Research from the group of Dr Zbigniew Zasłona, Molecure S.A., Warsaw, Poland, alongside findings from other scientific groups, has indicated that the effectiveness of an arginase inhibitor in cancer is critically dependent on its intracellular activity, especially targeting mitochondrial ARG2. The scaffold of OATD-02 was uniquely designed to penetrate cells, allowing it to specifically target mitochondrial ARG2. With demonstrated efficacy in various animal models, OATD-02 showed promising results both as a monotherapy and in combination with immune checkpoint inhibitors.
In March 2023, Zbigniew’s group initiated a Phase 1 clinical trial for OATD-02 in cancer patients. Recognising the need for a deeper understanding of OATD-02's mechanism of action, however, they sought facilities for MALDI-MSI to visualise the compound’s effects in vivo, a step which was considered valuable for its further clinical development.
To do so, Dr Marcin Grzybowski, a senior scientist in Zbigniew’s research group, ran an EC-funded EU-OPENSCREEN-DRIVE collaboration project with Prof. Dr Carsten Hopf and Dr Yasemin Ucal of the MSI site CeMOS to better understand the metabolic changes following OATD-02 administration, with a focus on the tumour microenvironment and the specific locations of these changes. Together, they conducted a study using the syngeneic CT26 tumour model, and biological samples were collected after OATD-02 administration. These samples, including CT26 tumours and selected organs, were sent to CeMOS for a comprehensive metabolic analysis.
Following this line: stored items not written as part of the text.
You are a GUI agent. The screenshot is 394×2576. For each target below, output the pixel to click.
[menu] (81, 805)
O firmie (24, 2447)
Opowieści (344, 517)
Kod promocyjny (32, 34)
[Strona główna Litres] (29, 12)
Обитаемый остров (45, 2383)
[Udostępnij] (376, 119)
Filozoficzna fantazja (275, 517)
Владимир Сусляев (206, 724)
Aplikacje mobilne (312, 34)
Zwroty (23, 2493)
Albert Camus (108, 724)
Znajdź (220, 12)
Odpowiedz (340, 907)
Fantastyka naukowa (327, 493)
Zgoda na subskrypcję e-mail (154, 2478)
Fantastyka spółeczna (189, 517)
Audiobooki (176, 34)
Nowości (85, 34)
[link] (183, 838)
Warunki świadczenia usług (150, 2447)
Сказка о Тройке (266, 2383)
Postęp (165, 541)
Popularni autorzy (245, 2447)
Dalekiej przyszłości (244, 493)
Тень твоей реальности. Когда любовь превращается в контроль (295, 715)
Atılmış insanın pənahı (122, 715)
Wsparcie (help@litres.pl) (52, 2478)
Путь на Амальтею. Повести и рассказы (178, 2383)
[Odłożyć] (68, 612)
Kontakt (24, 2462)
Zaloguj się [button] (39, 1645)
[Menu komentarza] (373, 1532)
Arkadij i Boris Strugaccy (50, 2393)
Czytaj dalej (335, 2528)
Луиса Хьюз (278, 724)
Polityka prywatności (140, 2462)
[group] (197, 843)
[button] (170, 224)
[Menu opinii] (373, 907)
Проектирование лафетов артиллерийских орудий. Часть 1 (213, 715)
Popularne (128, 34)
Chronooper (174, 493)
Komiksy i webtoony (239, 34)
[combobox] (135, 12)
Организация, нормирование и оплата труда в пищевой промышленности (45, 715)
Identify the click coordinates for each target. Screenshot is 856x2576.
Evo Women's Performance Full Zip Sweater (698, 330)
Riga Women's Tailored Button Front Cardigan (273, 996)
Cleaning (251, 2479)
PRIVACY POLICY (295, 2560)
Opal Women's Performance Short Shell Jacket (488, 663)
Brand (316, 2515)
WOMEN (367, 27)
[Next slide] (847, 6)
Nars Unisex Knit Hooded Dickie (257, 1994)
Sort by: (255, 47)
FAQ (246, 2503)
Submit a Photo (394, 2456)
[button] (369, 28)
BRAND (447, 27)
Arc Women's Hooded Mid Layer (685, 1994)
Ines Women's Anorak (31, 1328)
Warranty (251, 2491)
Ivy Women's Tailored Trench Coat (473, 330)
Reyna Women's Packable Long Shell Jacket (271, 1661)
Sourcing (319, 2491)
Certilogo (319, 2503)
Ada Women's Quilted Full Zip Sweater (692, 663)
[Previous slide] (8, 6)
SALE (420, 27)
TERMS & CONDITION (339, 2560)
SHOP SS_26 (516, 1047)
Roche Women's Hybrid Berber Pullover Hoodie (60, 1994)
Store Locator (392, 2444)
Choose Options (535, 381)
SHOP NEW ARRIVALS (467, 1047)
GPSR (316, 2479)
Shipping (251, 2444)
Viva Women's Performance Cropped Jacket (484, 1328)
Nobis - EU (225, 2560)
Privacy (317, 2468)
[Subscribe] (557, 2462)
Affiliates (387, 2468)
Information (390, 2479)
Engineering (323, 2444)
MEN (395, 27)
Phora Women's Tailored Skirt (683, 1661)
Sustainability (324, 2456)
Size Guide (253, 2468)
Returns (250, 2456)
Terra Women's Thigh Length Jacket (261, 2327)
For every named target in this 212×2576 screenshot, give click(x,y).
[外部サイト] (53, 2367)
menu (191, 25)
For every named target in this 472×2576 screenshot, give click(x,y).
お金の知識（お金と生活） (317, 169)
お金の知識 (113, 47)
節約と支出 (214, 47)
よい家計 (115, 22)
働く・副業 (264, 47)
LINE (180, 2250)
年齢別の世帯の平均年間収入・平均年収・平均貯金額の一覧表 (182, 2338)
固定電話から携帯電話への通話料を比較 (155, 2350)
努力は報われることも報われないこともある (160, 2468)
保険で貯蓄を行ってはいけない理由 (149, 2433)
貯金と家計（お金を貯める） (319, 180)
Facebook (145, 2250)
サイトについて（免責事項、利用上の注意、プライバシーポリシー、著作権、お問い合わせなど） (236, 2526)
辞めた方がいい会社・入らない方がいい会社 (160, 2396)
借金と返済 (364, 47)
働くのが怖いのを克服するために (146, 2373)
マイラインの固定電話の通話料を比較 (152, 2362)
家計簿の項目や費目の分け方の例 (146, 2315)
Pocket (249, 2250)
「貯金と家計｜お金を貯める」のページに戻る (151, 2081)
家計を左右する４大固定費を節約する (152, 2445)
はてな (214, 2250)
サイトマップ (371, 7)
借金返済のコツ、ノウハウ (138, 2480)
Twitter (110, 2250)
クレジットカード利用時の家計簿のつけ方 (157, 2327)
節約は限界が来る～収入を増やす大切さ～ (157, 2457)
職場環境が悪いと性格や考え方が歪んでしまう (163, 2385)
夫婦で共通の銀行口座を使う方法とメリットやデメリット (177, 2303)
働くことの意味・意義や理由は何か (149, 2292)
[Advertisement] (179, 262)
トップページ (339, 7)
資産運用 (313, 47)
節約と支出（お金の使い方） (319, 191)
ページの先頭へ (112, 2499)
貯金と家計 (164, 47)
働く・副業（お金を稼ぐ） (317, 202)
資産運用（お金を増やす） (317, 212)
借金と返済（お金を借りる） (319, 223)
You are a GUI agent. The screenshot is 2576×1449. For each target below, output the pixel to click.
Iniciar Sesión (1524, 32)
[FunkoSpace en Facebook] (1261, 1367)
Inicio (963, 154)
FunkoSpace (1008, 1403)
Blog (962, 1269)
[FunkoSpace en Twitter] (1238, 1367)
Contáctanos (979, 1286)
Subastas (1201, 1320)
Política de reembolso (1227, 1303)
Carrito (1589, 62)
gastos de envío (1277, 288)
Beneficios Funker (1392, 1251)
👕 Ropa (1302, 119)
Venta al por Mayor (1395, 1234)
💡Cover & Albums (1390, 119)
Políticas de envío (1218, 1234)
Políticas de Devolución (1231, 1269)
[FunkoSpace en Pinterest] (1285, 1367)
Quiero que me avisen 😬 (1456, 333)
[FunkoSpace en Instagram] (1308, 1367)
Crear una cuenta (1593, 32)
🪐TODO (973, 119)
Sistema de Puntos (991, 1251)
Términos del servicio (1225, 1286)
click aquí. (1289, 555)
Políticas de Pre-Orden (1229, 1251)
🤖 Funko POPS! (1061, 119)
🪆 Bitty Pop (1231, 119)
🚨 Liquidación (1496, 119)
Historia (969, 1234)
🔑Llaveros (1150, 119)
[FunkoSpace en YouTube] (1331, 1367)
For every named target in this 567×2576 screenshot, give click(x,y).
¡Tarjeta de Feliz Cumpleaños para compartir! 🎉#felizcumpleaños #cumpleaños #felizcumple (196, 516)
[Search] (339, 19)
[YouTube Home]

By leveraging EU-OPENSCREEN services, Marcin was able to utilise advanced MALDI-MSI technology to visualise the metabolic alterations induced by OATD-02, particularly noting an increase in arginine levels and a decrease in polyamine levels in tumours. Notably, the dysregulation of polyamines in cancer contributes to the survival and progression of neoplastic cells, implicating a potential clinical use of OATD-02 in cancer types that utilise ARG2 to boost tumour metabolism.
According to Marcin, access to the EU-OPENSCREEN research infrastructure and this collaboration with CeMOS enabled experiments using advanced molecular techniques that were previously inaccessible to them. Marcin particularly highlighted the ability to empirically validate their scientific hypotheses about the mechanism of action of the arginase inhibitor OATD-02, which was an important milestone in the project.
The next phase of this project will involve the dissemination of the scientific findings achieved throughout the collaboration. Commenting on the future of the project, Marcin says that “we are eager to compile and publish our results in a peer-reviewed paper, aiming to contribute valuable insights to the broader scientific community and potentially impact future research and applications in the field.”